Por Marco Severini — Em um episódio que lembra um movimento tenso no tabuleiro diplomático, o voo presidencial dos Estados Unidos sofreu um contratempo técnico antes da viagem a Davos. Problemas elétricos na aeronave original obrigaram o presidente Trump e sua comitiva a retornar à Joint Base Andrews, trocar de avião e decolar cerca de duas horas e meia após a partida prevista. A Casa Branca descreveu a parada como um “excesso de cautela”; o Air Force One alternativo partiu pouco depois das 05:00 GMT.
Mesmo diante do atraso, Trump prosseguiu com a narrativa política. Pelo seu canal na plataforma Truth publicou: “A América será bem representada em Davos. Deus abençoe a todos”. Ao embarcar, disse aos jornalistas: “Será uma viagem interessante. Não tenho ideia do que acontecerá” — uma declaração que, dada a agenda, soa menos como ingenuidade e mais como aviso calculado.
O centro das atenções é a Groenlândia. O presidente americano transformou a vasta ilha autônoma dinamarquesa em peça-chave de sua estratégia: alegando que o território é rico em minerais e vital para a segurança dos Estados Unidos e da OTAN frente à concorrência da Rússia e da China no Ártico, elevou a retórica e prometeu encontros bilaterais sobre o tema durante o Fórum Econômico Mundial. Questionado sobre até onde estaria disposto a ir para obter influência sobre a ilha, respondeu laconicamente: “Você vai descobrir” — frase que interrompe o véu diplomático habitual e projeta um movimento definitivo no tabuleiro da política externa.

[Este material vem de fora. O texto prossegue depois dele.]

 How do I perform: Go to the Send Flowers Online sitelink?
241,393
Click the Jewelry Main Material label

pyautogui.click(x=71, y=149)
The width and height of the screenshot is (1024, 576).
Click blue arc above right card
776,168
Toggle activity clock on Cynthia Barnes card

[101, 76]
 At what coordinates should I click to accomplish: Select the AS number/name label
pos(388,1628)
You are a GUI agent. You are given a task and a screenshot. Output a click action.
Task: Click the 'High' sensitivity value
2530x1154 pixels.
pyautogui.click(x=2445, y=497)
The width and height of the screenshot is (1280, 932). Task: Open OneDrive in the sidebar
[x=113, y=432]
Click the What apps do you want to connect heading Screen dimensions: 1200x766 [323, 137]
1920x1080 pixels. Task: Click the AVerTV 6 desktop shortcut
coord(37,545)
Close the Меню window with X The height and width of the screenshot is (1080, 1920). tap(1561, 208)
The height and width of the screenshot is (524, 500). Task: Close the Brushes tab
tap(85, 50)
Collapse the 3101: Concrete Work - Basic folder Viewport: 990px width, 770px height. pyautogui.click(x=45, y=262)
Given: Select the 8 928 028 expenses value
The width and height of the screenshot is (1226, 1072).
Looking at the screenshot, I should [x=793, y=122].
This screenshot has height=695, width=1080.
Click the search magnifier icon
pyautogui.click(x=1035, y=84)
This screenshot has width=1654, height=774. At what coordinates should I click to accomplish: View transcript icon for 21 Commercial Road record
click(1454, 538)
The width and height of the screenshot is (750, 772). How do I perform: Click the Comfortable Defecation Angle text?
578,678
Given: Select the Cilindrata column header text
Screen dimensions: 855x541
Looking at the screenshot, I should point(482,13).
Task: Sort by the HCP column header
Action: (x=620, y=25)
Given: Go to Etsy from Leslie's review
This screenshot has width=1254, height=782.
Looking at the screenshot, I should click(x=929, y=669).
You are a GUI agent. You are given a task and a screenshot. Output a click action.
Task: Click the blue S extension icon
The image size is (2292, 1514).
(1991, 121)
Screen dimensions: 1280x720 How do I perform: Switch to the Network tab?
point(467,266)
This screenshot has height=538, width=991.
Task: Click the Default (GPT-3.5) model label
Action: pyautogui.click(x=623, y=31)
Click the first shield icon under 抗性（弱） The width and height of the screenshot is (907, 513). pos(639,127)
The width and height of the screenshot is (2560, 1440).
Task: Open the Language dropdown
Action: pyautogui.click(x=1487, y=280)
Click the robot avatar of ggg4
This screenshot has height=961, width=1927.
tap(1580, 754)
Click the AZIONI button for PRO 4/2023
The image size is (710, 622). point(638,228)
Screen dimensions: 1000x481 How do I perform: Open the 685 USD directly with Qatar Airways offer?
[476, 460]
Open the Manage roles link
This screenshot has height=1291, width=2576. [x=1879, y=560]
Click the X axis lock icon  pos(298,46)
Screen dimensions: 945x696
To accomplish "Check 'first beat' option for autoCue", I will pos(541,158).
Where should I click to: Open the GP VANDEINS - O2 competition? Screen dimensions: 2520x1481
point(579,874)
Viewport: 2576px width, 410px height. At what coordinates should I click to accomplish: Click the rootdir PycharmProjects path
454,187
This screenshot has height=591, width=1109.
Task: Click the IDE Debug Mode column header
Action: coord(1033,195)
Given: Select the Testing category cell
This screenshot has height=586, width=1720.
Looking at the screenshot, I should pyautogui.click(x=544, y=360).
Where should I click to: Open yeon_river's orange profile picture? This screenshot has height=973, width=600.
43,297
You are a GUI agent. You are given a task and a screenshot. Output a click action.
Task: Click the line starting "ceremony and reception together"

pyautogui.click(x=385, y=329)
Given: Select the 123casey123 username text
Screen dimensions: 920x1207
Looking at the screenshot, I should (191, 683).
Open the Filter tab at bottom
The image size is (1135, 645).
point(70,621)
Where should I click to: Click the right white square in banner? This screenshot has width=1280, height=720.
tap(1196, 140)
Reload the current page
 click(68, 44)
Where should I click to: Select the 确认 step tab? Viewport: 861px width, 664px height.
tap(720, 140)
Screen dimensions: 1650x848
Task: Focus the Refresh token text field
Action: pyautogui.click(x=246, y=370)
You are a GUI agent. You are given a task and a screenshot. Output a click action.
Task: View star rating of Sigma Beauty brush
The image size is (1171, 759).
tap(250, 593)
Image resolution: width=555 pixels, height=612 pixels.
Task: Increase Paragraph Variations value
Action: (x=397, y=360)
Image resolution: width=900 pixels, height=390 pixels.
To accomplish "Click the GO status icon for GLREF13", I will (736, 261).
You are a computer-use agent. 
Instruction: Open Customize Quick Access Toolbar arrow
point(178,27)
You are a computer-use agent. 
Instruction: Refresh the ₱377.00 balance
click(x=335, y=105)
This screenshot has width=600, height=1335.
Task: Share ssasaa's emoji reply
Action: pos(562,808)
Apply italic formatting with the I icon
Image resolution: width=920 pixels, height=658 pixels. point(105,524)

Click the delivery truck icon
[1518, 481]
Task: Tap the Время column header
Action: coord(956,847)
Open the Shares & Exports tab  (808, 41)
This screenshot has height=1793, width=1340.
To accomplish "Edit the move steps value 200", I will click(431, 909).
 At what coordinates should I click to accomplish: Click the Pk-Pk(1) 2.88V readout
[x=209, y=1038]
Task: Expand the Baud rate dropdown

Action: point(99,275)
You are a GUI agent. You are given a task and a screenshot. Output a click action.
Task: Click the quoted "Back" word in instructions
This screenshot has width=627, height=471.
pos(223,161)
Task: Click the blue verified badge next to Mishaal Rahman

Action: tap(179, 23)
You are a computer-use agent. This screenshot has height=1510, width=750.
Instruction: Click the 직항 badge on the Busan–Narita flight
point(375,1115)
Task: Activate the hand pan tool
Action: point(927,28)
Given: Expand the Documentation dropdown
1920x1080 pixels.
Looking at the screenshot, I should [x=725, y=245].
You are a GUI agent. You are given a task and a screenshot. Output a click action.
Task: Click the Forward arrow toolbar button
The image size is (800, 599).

As declarações geraram uma reação imediata em Brasília da Europa. A proposta implícita de realinhamento territorial e de interesses estratégicos suscitou respostas duras: o presidente francês Emmanuel Macron advertiu contra tentativas de “subordinar a Europa” e classificou as ameaças como “inaceitáveis”, enquanto a presidente da Comissão Europeia, Ursula von der Leyen, alertou para o risco de uma espiral descendente nas relações transatlânticas.
Além do confronto de palavras, houve pressão econômica: a administração americana chegou a afirmar que poderia impor novas tarifas de até 25% sobre produtos de oito países europeus que apoiassem a Dinamarca — um gesto coercitivo que prontamente provocou menções a retaliações por parte da União Europeia. No Fórum, representantes europeus prometeram uma resposta “inflessível”.
No meio desse redesenho de eixos de influência, o primeiro-ministro do Canadá, Justin Trudeau, teve um momento enfático no palco de Davos, recebendo aplausos por reafirmar o apoio de Ottawa à Dinamarca e à Groenlândia. Sua observação sobre a necessidade de potências médias agirem em conjunto — “se não estamos à mesa, estamos no menu” — resume a ansiedade de capitais que tentam preservar alicerces frágeis da diplomacia num cenário de tectônica de poder acelerada pelo derretimento polar.
O discurso de Trump no Fórum, programado para as 14h30 (13h30 GMT), e os encontros paralelos prometem transformar uma visita diplomática em um teste prático das relações transatlânticas. Para observadores de longo curso, não se trata apenas de minerais ou de territórios: é um cálculo estratégico sobre rotas marítimas emergentes, capacidades militares no Ártico e o equilíbrio entre soberania e influência.
Como analista, vejo a iniciativa americana como um lance de alto risco — potencialmente eficaz se for parte de uma arquitetura de segurança coerente, mas capaz de fragmentar alianças se tratada como imposição. A partir de Davos, as potências europeias têm agora a oportunidade de responder com coesão; se fracassarem, a erosão das bases da coordenação transatlântica poderá abrir caminhos para concorrentes que aguardam, como peças prontas para avançar quando o tabuleiro se desordenar.